Activity
Without altering a word, return the records below, but exclude the pictures.

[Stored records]
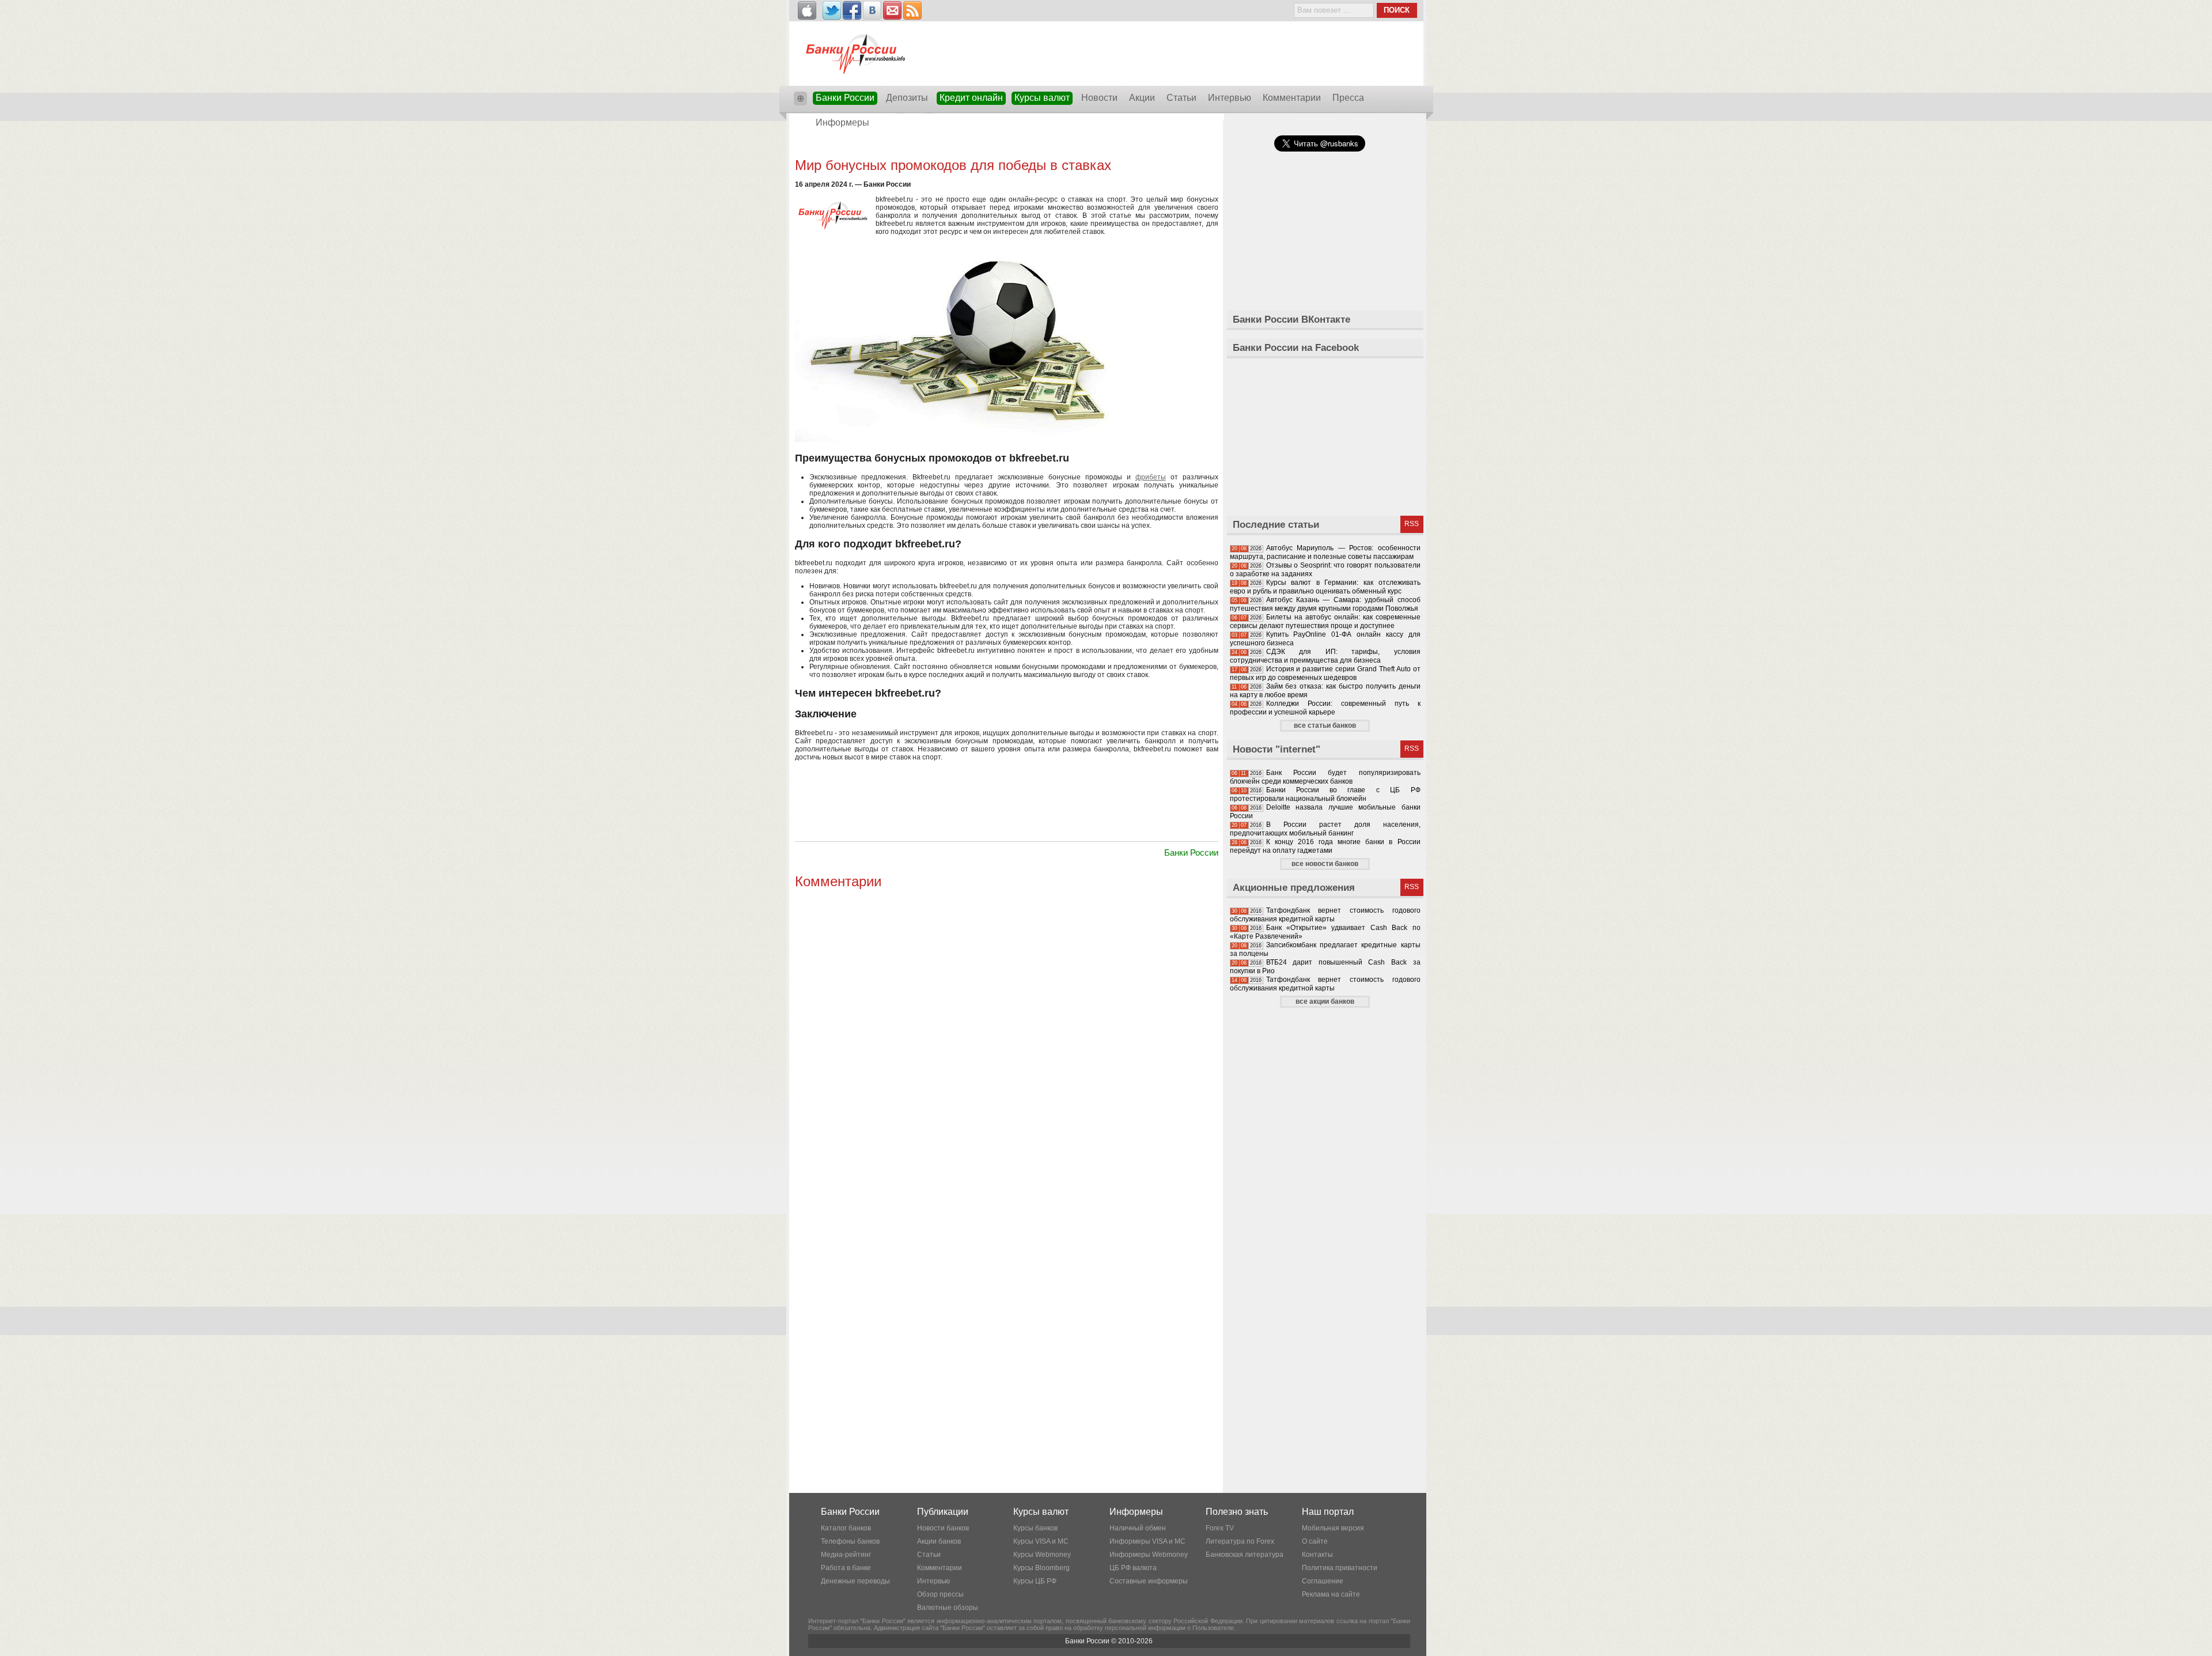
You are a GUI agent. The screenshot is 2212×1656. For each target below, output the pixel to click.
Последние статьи (1276, 524)
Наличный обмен (1137, 1528)
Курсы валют (1042, 98)
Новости (1099, 98)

Your solution
You are a GUI agent. The screenshot is 2212×1656. For each target below, output the pixel to click.
Последние статьи (1276, 524)
Наличный обмен (1137, 1528)
Курсы валют (1042, 98)
Новости (1099, 98)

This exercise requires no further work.